What is needed:
Wherever a line holds the word "date", copy that line from the data.
Data section section start
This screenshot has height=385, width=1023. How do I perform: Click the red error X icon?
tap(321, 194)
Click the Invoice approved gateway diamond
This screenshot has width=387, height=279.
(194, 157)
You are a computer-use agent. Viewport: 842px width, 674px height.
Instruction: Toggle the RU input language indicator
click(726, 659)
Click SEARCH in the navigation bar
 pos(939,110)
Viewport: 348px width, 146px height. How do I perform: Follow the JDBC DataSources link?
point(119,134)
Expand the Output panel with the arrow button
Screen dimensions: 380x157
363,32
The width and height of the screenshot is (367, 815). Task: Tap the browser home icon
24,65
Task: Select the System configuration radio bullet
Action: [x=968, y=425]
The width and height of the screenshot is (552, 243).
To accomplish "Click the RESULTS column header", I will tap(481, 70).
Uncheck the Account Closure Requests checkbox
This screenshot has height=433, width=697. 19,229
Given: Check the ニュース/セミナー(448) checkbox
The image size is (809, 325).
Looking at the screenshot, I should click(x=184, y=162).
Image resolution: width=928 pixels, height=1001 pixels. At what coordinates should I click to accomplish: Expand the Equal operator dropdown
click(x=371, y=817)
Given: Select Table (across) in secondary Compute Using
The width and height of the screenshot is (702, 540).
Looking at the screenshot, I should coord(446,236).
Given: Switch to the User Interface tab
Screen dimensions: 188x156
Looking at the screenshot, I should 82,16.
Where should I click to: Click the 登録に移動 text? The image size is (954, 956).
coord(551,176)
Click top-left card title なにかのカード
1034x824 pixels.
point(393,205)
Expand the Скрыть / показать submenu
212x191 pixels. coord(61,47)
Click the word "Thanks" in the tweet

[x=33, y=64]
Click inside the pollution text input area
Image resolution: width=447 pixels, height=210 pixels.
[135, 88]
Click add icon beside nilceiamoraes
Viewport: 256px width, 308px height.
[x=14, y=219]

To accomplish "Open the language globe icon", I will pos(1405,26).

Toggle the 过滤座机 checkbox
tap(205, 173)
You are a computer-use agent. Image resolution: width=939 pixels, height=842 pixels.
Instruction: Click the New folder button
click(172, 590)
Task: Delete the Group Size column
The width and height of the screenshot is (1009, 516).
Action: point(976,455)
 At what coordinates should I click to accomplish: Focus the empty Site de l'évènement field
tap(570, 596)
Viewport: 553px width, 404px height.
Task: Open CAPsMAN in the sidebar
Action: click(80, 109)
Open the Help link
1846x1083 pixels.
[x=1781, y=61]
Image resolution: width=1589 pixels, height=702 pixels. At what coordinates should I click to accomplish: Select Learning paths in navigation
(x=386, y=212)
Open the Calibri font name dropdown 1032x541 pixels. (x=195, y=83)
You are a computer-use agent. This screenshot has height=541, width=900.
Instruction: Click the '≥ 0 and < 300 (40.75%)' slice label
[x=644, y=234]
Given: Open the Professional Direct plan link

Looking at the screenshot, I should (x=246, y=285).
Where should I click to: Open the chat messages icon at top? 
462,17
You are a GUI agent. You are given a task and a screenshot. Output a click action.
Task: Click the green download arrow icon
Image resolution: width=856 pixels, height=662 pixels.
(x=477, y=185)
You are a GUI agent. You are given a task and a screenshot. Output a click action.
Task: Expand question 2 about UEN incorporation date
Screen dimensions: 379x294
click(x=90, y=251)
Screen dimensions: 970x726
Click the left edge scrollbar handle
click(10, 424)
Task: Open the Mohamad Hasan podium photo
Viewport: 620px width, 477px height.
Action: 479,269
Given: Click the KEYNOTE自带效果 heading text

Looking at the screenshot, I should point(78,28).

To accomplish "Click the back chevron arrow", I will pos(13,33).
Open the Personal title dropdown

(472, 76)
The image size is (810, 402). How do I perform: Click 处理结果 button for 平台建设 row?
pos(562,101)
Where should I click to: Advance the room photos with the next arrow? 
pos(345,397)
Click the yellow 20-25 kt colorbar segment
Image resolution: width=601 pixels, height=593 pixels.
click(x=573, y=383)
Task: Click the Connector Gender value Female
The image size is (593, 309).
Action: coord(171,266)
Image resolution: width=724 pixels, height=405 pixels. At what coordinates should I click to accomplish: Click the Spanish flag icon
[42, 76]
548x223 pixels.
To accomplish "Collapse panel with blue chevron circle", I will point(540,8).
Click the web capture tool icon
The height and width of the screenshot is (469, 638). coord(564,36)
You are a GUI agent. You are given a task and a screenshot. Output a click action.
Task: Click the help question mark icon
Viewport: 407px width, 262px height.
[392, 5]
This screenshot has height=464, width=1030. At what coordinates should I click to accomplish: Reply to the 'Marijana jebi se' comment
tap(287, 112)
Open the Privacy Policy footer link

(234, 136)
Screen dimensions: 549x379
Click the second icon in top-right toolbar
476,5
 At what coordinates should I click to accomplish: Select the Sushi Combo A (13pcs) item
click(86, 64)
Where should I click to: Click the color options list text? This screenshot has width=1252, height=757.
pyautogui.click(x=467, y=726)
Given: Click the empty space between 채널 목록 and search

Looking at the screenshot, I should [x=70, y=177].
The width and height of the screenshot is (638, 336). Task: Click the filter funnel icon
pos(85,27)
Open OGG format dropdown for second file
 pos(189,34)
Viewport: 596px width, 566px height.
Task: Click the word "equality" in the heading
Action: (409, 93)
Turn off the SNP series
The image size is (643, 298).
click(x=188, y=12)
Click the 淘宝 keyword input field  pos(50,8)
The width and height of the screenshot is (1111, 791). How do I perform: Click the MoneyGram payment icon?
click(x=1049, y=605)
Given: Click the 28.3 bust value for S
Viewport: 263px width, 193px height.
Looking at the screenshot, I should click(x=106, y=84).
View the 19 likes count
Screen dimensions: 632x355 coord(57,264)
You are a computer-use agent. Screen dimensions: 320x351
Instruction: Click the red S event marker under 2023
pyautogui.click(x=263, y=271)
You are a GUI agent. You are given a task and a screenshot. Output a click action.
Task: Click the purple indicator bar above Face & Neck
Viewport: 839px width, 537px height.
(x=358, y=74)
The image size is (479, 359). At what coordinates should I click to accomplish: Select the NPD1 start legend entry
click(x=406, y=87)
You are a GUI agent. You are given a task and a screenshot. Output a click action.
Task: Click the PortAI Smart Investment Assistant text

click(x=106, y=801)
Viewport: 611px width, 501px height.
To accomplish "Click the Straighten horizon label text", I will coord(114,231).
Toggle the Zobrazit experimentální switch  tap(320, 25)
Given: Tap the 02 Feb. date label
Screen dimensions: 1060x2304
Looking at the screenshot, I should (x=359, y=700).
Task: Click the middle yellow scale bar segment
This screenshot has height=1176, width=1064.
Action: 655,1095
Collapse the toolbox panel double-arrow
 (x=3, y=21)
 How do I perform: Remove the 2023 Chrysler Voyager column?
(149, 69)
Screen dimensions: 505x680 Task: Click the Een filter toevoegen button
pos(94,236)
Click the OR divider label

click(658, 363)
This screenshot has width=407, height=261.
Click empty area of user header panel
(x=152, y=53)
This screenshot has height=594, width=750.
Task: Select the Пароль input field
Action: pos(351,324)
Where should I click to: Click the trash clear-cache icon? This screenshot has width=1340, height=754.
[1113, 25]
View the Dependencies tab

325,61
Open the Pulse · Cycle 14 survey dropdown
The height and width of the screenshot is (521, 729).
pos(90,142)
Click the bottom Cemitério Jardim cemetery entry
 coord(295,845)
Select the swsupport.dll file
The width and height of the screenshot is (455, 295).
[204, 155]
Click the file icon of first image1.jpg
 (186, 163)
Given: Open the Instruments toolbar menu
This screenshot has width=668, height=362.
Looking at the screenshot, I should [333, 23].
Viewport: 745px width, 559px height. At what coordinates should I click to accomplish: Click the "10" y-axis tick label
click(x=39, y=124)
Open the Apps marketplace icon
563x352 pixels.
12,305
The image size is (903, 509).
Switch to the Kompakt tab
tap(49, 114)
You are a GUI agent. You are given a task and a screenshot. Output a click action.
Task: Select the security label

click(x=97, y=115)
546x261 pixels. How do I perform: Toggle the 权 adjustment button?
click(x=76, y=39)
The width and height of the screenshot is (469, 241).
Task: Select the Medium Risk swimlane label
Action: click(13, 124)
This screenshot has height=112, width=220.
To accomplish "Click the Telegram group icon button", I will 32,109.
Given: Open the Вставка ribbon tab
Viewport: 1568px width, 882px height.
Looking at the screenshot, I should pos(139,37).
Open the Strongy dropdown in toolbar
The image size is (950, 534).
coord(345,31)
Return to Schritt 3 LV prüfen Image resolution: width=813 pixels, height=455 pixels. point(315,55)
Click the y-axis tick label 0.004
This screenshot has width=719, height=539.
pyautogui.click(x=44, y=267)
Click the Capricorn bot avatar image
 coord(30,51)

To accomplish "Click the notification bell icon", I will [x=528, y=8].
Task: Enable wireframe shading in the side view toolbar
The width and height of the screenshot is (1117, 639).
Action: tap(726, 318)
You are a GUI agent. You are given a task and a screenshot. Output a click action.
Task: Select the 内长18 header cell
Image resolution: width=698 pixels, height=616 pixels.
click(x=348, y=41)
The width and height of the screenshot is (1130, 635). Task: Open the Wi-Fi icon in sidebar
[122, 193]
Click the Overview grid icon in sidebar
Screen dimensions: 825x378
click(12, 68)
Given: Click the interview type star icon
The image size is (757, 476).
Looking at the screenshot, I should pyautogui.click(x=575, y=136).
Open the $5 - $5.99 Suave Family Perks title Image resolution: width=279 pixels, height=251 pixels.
Data section section end
Reply to the exercise:
Task: Expand question 2 about UEN incorporation date
Given: Tap the 02 Feb. date label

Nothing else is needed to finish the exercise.